In the withdrawableRewards formula, rewardPerToken - userRewardPerTokenPaid[_account] is calculated.
This means that the reward will remain zero even if effectiveBalances[_account] is increased until the next increase in rewardPerToken.

function updateReward(address _account) public virtual {
    uint256 newRewards = withdrawableRewards(_account) - userRewards[_account];
    if (newRewards > 0) {
        userRewards[_account] += newRewards;
    }
    userRewardPerTokenPaid[_account] = rewardPerToken;
}

https://github.com/Cyfrin/2023-12-stake-link/blob/549b2b8c4a5b841686fceb9c311dca9ac58225df/contracts/core/RewardsPool.sol#L89-L95

function withdrawableRewards(address _account) public view virtual returns (uint256) {
    return
        (controller.staked(_account) * (rewardPerToken - userRewardPerTokenPaid[_account])) /
        1e18 +
        userRewards[_account];
}

https://github.com/Cyfrin/2023-12-stake-link/blob/549b2b8c4a5b841686fceb9c311dca9ac58225df/contracts/core/RewardsPool.sol#L38-L43

function staked(address _account) external view override returns (uint256) {
    return effectiveBalances[_account];
}

https://github.com/Cyfrin/2023-12-stake-link/blob/549b2b8c4a5b841686fceb9c311dca9ac58225df/contracts/core/sdlPool/base/SDLPool.sol#L318-L320

To summarize the process so far, the user will not receive the increased reward to the chain, even though the funds he/she has staked have increased the reward to the chain.

Importantly, this is not an event caused by a time lag in CCIP messages.
It is caused by the fact that the queue value, which is not yet executed, is used as a fixed value in the distributed reward calculation.

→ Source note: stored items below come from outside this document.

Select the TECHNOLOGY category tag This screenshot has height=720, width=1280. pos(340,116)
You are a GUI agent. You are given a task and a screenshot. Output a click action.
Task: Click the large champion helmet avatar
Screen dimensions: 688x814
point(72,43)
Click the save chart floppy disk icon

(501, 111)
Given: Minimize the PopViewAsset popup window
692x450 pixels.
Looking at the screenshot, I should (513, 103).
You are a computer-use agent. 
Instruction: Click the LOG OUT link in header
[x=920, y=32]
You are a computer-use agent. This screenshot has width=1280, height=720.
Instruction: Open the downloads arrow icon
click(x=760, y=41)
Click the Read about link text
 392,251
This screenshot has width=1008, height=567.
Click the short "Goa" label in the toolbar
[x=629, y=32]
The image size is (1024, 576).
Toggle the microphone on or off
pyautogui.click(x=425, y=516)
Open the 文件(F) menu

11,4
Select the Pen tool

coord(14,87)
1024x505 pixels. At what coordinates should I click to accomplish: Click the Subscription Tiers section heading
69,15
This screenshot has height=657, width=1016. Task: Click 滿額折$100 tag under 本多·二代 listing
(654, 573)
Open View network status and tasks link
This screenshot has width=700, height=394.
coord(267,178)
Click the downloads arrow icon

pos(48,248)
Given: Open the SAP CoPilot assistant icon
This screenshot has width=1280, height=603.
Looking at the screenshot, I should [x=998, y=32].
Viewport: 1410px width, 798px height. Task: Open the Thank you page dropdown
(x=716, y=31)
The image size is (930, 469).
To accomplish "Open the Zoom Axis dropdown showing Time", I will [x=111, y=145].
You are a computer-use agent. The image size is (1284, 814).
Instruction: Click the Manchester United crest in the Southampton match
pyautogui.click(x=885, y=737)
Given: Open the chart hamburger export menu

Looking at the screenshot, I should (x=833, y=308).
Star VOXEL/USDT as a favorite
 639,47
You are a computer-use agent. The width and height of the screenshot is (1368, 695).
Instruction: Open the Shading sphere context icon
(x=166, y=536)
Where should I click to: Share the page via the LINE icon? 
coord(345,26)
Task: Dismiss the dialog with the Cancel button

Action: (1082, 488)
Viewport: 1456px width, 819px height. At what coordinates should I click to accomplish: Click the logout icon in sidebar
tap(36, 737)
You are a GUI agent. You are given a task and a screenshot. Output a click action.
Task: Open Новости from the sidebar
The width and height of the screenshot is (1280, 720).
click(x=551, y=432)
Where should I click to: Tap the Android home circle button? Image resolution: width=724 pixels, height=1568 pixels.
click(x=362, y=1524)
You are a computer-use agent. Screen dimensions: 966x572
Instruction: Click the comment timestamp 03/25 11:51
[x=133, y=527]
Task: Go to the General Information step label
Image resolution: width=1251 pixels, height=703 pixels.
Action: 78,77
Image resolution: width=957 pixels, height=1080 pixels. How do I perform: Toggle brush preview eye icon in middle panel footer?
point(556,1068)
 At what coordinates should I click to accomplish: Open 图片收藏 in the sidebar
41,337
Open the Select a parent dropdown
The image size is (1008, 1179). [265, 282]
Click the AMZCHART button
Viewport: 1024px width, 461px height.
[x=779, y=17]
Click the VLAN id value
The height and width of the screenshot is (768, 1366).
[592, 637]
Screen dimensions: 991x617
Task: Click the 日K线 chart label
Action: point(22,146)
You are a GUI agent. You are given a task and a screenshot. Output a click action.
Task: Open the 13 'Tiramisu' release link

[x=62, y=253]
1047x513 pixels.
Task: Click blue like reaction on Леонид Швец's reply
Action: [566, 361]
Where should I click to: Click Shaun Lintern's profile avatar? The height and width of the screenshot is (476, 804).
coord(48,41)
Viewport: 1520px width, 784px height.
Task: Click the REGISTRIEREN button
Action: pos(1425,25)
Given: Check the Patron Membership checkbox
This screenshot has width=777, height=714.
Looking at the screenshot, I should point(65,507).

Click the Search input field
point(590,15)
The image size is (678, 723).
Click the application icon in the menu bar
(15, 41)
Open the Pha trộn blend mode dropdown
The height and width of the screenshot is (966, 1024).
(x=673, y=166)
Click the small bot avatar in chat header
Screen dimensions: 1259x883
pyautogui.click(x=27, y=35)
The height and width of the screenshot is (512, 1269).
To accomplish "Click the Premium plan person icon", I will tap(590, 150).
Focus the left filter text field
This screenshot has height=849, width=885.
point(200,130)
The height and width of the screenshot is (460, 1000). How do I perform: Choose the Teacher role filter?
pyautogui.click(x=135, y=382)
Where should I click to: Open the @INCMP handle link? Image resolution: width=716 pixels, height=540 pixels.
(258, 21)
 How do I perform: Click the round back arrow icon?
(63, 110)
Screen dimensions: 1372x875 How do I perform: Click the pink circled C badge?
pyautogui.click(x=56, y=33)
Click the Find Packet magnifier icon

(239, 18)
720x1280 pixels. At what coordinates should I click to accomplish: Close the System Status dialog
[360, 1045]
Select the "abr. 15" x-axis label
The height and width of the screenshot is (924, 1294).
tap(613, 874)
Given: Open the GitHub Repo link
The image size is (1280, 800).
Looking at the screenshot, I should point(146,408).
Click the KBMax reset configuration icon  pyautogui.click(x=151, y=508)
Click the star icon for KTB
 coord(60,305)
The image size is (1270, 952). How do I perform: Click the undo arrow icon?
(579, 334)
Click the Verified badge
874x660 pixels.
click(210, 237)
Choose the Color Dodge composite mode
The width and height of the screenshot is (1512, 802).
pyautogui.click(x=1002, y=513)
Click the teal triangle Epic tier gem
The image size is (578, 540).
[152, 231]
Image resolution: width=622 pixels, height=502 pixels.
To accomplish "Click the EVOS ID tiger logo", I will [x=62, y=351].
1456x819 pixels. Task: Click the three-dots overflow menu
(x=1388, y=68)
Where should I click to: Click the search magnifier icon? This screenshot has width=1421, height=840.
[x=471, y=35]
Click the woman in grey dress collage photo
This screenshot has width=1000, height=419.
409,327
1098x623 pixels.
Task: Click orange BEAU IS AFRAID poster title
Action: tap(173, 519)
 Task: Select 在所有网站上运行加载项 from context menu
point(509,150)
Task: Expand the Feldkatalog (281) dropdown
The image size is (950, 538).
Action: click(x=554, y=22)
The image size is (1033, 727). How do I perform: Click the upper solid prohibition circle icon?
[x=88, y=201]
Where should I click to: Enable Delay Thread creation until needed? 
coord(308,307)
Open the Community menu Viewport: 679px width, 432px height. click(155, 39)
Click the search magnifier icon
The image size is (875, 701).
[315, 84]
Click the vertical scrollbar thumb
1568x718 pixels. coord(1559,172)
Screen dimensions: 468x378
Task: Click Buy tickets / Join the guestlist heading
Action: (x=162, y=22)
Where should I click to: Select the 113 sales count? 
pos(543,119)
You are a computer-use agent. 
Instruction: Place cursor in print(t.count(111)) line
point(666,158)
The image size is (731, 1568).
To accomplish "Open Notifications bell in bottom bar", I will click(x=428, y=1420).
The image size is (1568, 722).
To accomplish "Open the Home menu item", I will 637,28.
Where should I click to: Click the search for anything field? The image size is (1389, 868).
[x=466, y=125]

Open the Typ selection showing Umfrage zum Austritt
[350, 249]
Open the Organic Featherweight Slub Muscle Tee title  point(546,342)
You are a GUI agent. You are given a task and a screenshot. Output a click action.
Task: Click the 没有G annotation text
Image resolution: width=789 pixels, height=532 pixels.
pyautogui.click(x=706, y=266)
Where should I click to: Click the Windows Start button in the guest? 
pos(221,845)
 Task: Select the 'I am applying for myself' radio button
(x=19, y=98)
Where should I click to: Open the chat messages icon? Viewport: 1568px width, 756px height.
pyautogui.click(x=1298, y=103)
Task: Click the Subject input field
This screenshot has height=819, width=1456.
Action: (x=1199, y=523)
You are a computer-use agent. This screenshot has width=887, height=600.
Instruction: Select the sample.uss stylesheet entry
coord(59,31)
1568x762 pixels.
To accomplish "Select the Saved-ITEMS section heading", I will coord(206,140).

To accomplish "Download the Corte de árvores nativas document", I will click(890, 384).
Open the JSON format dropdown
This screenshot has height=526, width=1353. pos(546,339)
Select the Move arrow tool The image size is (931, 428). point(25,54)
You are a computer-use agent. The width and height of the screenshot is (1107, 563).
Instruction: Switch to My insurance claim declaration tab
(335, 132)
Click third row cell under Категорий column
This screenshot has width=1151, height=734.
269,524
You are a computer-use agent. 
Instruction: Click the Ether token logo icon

The user is also free to decide when to activate executeQueuedOperations.
Some users might activate it as soon as it is allowed, while others might forget about it for a while.
Such a delay in activation could lead to a distortion of rewards throughout the chain.
For example, a chain with many users who do not execute for a long time will have a higher reward for the chain as a whole, but it will not be distributed to them; instead, other users in the chain will benefit.
It is unhealthy for non-essential factors to affect rewards.

Impact

Users do not benefit from the increased rewards despite their impact

Tools Used

Manual

Recommendations

The change timing of queuedRESDLSupplyChange should match the change timing of effectiveBalances[user] in the secondary chain.